GIVEN PROBLEM =
Update the lines from the one containing "You are a computer-use agent. 447x238 pixels." through the one containing "click(x=29, y=166)", inclusive, so that "magnifier" becomes "magnifying glass" and nothing else changes.

Dataset rows:
□ □ □

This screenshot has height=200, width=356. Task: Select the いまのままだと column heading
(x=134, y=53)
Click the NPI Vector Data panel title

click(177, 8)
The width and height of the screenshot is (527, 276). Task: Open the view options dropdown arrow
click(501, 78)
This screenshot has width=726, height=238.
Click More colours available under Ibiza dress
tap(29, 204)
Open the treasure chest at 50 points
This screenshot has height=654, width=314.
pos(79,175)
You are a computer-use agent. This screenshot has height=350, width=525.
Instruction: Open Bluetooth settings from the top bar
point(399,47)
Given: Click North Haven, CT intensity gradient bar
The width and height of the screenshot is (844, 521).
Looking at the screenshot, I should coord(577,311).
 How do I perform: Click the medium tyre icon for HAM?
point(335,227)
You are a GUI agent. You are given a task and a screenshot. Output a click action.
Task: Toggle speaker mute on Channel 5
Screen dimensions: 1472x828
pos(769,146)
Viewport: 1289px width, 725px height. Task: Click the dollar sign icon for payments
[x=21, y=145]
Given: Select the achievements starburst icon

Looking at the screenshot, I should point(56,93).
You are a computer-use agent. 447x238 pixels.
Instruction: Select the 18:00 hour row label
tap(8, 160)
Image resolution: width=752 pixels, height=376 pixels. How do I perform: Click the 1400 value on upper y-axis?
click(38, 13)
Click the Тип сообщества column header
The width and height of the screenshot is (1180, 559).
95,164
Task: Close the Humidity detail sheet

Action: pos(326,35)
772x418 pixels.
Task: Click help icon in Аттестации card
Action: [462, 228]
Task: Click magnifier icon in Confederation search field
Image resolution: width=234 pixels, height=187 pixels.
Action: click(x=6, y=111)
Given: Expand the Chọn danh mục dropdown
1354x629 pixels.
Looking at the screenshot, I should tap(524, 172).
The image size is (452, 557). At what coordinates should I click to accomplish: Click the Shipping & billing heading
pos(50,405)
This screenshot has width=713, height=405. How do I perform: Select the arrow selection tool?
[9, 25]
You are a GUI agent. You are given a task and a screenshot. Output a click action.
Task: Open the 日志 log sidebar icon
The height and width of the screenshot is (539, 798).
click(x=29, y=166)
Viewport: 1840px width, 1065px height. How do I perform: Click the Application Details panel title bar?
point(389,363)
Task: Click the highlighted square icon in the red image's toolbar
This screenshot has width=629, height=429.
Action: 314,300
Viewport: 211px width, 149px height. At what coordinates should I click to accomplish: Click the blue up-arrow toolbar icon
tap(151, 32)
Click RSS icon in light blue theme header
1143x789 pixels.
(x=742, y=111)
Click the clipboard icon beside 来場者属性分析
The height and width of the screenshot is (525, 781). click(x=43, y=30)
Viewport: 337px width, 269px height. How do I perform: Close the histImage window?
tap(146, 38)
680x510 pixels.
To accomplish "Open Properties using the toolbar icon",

□ □ □

SOLUTION TO THE EXERCISE =
You are a computer-use agent. 447x238 pixels.
Instruction: Select the 18:00 hour row label
tap(8, 160)
Image resolution: width=752 pixels, height=376 pixels. How do I perform: Click the 1400 value on upper y-axis?
click(38, 13)
Click the Тип сообщества column header
The width and height of the screenshot is (1180, 559).
95,164
Task: Close the Humidity detail sheet

Action: pos(326,35)
772x418 pixels.
Task: Click help icon in Аттестации card
Action: [462, 228]
Task: Click magnifying glass icon in Confederation search field
Image resolution: width=234 pixels, height=187 pixels.
Action: click(x=6, y=111)
Given: Expand the Chọn danh mục dropdown
1354x629 pixels.
Looking at the screenshot, I should tap(524, 172).
The image size is (452, 557). At what coordinates should I click to accomplish: Click the Shipping & billing heading
pos(50,405)
This screenshot has width=713, height=405. How do I perform: Select the arrow selection tool?
[9, 25]
You are a GUI agent. You are given a task and a screenshot. Output a click action.
Task: Open the 日志 log sidebar icon
The height and width of the screenshot is (539, 798).
click(x=29, y=166)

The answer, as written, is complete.